Dataset records:
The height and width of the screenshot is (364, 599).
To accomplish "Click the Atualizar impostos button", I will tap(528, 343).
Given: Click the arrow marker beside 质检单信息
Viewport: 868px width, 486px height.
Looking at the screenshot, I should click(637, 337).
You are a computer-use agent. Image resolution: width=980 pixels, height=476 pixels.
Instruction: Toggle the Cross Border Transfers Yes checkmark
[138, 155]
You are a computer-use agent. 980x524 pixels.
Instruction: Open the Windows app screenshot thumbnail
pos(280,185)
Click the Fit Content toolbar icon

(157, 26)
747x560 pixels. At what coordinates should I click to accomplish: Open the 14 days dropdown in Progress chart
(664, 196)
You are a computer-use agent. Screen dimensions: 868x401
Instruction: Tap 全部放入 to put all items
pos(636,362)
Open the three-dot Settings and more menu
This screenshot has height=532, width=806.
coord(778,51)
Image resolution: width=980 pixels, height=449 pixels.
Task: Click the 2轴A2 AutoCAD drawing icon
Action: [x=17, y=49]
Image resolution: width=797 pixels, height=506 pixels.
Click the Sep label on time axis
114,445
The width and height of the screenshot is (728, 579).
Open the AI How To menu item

Try it:
Return nothing but the lines from the top of the records above through the line that has "You are a computer-use agent. Image". Keep each one exact.

Answer to this problem:
The height and width of the screenshot is (364, 599).
To accomplish "Click the Atualizar impostos button", I will tap(528, 343).
Given: Click the arrow marker beside 质检单信息
Viewport: 868px width, 486px height.
Looking at the screenshot, I should click(637, 337).
You are a computer-use agent. Image resolution: width=980 pixels, height=476 pixels.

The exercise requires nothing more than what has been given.